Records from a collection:
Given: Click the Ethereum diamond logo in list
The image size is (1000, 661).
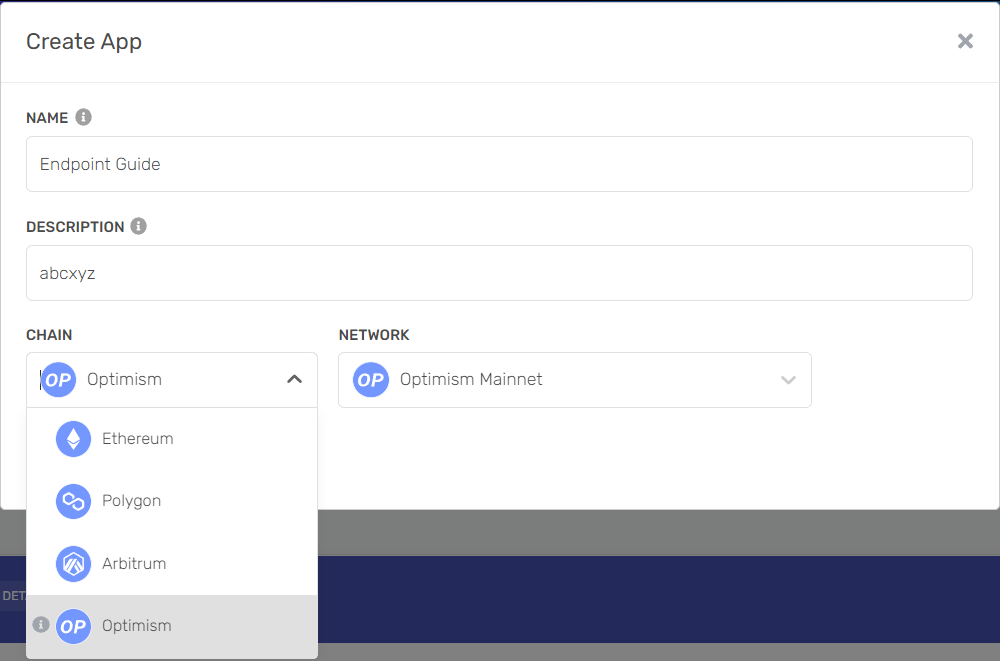Looking at the screenshot, I should click(x=73, y=439).
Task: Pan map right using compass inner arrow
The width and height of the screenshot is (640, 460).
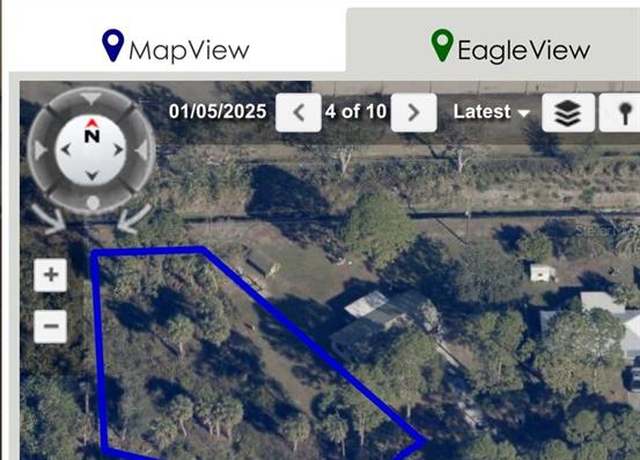Action: tap(118, 150)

__Work task__: The answer should consist only of the lines from the line with "The width and" through the last line of the data, repeated exactly; pictures stay out.

__Response__:
The width and height of the screenshot is (640, 460).
Action: tap(118, 150)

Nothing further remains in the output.